Re: Strange behaviour indexing remote site

From: Bill Moseley <moseley(at)>
Date: Mon Jun 06 2005 - 19:00:17 GMT
On Mon, Jun 06, 2005 at 11:37:02AM -0700, Thomas Nyman wrote:
> Hi
> I'm still struggling a bit with my remote indexing. I can index the  
> remote machine directory called arkiv but when I do a search using  
> that index I receive hits on the relevant documents but also on  
> something called index of arkiv.
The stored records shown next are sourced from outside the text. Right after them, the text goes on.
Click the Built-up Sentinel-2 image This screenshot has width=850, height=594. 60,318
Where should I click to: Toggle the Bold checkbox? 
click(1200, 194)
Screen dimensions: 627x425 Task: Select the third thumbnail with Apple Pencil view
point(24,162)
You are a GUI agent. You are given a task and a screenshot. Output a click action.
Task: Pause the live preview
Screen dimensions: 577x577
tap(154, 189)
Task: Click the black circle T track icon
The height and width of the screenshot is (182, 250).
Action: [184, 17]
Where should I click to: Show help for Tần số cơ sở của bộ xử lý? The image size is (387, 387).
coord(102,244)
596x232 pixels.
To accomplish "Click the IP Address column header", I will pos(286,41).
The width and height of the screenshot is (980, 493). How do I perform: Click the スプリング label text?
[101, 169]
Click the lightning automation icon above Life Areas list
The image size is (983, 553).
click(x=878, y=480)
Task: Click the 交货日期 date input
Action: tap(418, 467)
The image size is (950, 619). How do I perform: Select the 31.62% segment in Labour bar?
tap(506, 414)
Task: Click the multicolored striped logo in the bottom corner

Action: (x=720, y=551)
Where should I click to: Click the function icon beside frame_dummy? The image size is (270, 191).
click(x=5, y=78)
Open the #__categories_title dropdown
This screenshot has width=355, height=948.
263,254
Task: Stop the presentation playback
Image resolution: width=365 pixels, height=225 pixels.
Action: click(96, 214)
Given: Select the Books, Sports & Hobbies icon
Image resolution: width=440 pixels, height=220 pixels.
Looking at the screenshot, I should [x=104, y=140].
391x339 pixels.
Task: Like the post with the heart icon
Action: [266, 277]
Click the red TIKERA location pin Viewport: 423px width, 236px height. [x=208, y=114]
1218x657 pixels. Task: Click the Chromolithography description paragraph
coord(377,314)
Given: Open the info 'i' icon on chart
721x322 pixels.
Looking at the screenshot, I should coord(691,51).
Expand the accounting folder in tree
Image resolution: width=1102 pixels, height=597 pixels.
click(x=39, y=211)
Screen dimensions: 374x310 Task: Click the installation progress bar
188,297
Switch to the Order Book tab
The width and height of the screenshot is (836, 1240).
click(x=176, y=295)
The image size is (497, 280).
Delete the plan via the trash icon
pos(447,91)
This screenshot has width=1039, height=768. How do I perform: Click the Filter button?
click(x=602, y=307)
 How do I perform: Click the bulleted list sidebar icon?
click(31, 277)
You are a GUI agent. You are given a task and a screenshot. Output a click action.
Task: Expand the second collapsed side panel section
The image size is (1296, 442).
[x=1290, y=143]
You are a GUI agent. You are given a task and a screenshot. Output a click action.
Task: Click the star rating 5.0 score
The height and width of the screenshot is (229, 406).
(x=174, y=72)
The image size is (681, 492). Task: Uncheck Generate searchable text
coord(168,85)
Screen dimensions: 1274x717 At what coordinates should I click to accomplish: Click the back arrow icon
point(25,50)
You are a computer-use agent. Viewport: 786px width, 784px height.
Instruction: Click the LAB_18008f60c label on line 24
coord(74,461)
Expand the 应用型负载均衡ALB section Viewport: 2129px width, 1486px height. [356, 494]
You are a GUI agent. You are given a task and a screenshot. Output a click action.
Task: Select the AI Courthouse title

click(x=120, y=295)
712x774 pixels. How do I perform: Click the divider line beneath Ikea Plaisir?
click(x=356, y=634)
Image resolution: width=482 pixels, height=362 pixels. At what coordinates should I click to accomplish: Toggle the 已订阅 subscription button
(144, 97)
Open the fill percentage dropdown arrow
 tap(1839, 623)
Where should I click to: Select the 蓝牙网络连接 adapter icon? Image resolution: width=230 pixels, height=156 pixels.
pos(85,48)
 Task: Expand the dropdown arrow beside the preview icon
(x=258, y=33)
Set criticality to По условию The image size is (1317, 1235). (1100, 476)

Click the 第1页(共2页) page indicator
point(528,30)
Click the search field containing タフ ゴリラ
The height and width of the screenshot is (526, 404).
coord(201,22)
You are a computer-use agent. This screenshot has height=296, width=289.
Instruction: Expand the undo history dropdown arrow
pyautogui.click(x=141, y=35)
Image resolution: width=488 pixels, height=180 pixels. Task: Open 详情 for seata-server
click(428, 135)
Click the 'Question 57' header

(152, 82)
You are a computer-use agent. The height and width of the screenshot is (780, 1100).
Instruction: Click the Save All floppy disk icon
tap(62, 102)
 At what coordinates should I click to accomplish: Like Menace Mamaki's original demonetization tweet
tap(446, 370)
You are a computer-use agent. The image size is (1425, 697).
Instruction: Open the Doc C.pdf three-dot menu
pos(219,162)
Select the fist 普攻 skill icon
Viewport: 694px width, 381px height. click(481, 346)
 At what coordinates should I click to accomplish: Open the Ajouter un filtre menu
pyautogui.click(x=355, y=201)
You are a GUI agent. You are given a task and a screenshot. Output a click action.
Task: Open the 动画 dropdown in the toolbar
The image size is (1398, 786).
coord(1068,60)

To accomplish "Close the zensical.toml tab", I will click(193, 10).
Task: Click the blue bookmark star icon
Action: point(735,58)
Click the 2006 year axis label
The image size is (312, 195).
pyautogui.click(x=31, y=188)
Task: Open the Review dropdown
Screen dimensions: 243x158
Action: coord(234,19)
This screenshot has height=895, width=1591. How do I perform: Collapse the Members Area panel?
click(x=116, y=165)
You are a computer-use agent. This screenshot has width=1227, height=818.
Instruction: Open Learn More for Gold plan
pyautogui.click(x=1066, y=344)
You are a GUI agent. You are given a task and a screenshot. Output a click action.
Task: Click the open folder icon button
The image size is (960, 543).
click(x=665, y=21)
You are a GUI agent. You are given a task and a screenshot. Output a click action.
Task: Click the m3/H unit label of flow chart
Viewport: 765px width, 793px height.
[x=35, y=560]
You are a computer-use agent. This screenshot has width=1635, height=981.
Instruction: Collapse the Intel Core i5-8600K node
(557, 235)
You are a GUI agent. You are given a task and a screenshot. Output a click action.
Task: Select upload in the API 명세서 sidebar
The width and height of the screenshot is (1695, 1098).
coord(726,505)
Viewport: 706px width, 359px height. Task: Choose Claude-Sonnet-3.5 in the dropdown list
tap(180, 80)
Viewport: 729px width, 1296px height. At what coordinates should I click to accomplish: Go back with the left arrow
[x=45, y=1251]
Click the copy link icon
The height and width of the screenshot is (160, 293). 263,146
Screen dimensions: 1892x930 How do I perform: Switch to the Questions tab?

What that is I dont know.

Did you look at this?


Those are all links on the /arkiv/ page.

> Parsing of undecoded UTF-8 will give garbage when decoding entities  

That's from HTML::Parser.  I'm not really clear what it means -- or
how to fix.  The spider, IIRC, use LWP which uses HTML::Parser to
extract out meta data from the <head> of the document.  That can be
disabled, I believe.

Here's that warning:

Parsing of undecoded UTF-8 will give garbage when decoding entities

    (W) The first chunk parsed appears to contain undecoded UTF-8 and one
    or more argspecs that decode entities are used for the callback

    The result of decoding will be a mix of encoded and decoded characters
    for any entities that expand to characters with code above 127.  This
    is not a good thing.

    The solution is to use the Encode::encode_utf8() on the data before
    feeding it to the $p->parse().  For $p->parse_file() pass a file that
    has been opened in ":utf8" mode.

    The parser can process raw undecoded UTF-8 sanely if the C<utf8_mode>
    is enabled or if the "attr", "@attr" or "dtext" argspecs is avoided.

The important thing is to see if you are really indexing what you need
to index.  Index a single file that causes that error using the -T
indexed_words feature and make sure everything is indexed.

Bill Moseley

Received on Mon Jun 6 12:00:18 2005